TASK TO COMPLETE -
Copy out the lines word for word, beginning at the line that contains "At what coordinates" and stopping after the line that contains "Instruction: Select the Audio(1) category".

STORED ROWS -
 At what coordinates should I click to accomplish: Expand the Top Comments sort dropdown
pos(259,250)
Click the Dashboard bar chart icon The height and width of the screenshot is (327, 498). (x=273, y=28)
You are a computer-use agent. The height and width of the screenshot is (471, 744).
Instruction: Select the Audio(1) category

--

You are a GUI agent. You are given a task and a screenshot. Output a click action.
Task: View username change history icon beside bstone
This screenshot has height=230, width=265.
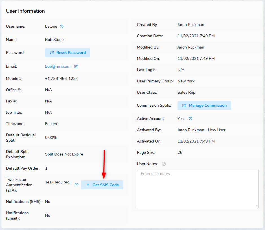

TASK RESPONSE -
 At what coordinates should I click to accomplish: Expand the Top Comments sort dropdown
pos(259,250)
Click the Dashboard bar chart icon The height and width of the screenshot is (327, 498). (x=273, y=28)
You are a computer-use agent. The height and width of the screenshot is (471, 744).
Instruction: Select the Audio(1) category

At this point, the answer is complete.